ACTIVITY: All of the entries are to be printed exactly as they appear.

Recorded data:
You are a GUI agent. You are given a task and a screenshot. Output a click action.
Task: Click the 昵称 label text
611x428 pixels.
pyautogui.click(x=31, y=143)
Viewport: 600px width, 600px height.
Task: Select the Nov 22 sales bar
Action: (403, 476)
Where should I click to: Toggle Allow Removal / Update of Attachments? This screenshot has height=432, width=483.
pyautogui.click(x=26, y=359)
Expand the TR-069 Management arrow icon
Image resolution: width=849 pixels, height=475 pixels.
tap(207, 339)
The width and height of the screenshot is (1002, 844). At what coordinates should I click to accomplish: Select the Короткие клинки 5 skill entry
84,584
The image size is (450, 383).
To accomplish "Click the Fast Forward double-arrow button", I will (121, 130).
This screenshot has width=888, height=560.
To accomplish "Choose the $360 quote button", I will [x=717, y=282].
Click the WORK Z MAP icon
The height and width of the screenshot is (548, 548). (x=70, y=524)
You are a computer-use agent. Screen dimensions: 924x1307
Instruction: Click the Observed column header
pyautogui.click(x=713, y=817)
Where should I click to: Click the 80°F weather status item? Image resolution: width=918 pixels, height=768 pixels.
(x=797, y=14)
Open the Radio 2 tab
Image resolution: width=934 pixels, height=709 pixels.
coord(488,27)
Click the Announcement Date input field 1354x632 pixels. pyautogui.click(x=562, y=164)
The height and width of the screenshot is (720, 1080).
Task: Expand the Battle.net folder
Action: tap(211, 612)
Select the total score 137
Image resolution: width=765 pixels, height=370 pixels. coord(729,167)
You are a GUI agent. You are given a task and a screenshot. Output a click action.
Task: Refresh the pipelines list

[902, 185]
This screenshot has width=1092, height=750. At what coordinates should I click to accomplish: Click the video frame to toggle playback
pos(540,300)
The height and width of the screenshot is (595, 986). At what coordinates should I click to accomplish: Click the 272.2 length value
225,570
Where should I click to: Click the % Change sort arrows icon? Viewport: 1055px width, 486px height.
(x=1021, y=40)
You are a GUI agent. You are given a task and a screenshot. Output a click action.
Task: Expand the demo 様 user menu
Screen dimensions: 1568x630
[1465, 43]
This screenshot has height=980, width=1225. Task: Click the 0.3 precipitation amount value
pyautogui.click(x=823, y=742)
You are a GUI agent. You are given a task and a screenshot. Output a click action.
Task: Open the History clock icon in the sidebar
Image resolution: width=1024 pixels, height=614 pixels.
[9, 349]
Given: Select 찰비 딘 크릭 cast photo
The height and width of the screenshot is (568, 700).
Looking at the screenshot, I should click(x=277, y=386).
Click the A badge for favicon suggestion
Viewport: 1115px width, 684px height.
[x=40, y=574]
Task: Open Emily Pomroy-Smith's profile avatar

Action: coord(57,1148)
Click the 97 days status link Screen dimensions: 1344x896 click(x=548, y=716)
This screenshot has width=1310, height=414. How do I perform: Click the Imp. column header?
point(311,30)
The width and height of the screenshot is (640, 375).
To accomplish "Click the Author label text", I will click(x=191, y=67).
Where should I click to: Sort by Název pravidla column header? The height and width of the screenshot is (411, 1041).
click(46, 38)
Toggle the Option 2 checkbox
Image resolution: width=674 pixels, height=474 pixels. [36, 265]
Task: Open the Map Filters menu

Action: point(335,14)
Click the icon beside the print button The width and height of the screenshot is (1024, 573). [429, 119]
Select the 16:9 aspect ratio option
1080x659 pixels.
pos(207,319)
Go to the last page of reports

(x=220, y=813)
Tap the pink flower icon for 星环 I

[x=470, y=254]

OUTPUT:
You are a GUI agent. You are given a task and a screenshot. Output a click action.
Task: Click the 昵称 label text
611x428 pixels.
pyautogui.click(x=31, y=143)
Viewport: 600px width, 600px height.
Task: Select the Nov 22 sales bar
Action: (403, 476)
Where should I click to: Toggle Allow Removal / Update of Attachments? This screenshot has height=432, width=483.
pyautogui.click(x=26, y=359)
Expand the TR-069 Management arrow icon
Image resolution: width=849 pixels, height=475 pixels.
tap(207, 339)
The width and height of the screenshot is (1002, 844). At what coordinates should I click to accomplish: Select the Короткие клинки 5 skill entry
84,584
The image size is (450, 383).
To accomplish "Click the Fast Forward double-arrow button", I will (121, 130).
This screenshot has width=888, height=560.
To accomplish "Choose the $360 quote button", I will [x=717, y=282].
Click the WORK Z MAP icon
The height and width of the screenshot is (548, 548). (x=70, y=524)
You are a computer-use agent. Screen dimensions: 924x1307
Instruction: Click the Observed column header
pyautogui.click(x=713, y=817)
Where should I click to: Click the 80°F weather status item? Image resolution: width=918 pixels, height=768 pixels.
(x=797, y=14)
Open the Radio 2 tab
Image resolution: width=934 pixels, height=709 pixels.
coord(488,27)
Click the Announcement Date input field 1354x632 pixels. pyautogui.click(x=562, y=164)
The height and width of the screenshot is (720, 1080).
Task: Expand the Battle.net folder
Action: tap(211, 612)
Select the total score 137
Image resolution: width=765 pixels, height=370 pixels. coord(729,167)
You are a GUI agent. You are given a task and a screenshot. Output a click action.
Task: Refresh the pipelines list

[902, 185]
This screenshot has width=1092, height=750. At what coordinates should I click to accomplish: Click the video frame to toggle playback
pos(540,300)
The height and width of the screenshot is (595, 986). At what coordinates should I click to accomplish: Click the 272.2 length value
225,570
Where should I click to: Click the % Change sort arrows icon? Viewport: 1055px width, 486px height.
(x=1021, y=40)
You are a GUI agent. You are given a task and a screenshot. Output a click action.
Task: Expand the demo 様 user menu
Screen dimensions: 1568x630
[1465, 43]
This screenshot has height=980, width=1225. Task: Click the 0.3 precipitation amount value
pyautogui.click(x=823, y=742)
You are a GUI agent. You are given a task and a screenshot. Output a click action.
Task: Open the History clock icon in the sidebar
Image resolution: width=1024 pixels, height=614 pixels.
[9, 349]
Given: Select 찰비 딘 크릭 cast photo
The height and width of the screenshot is (568, 700).
Looking at the screenshot, I should click(x=277, y=386).
Click the A badge for favicon suggestion
Viewport: 1115px width, 684px height.
[x=40, y=574]
Task: Open Emily Pomroy-Smith's profile avatar

Action: coord(57,1148)
Click the 97 days status link Screen dimensions: 1344x896 click(x=548, y=716)
This screenshot has width=1310, height=414. How do I perform: Click the Imp. column header?
point(311,30)
The width and height of the screenshot is (640, 375).
To accomplish "Click the Author label text", I will click(x=191, y=67).
Where should I click to: Sort by Název pravidla column header? The height and width of the screenshot is (411, 1041).
click(46, 38)
Toggle the Option 2 checkbox
Image resolution: width=674 pixels, height=474 pixels. [36, 265]
Task: Open the Map Filters menu

Action: point(335,14)
Click the icon beside the print button The width and height of the screenshot is (1024, 573). [429, 119]
Select the 16:9 aspect ratio option
1080x659 pixels.
pos(207,319)
Go to the last page of reports

(x=220, y=813)
Tap the pink flower icon for 星环 I

[x=470, y=254]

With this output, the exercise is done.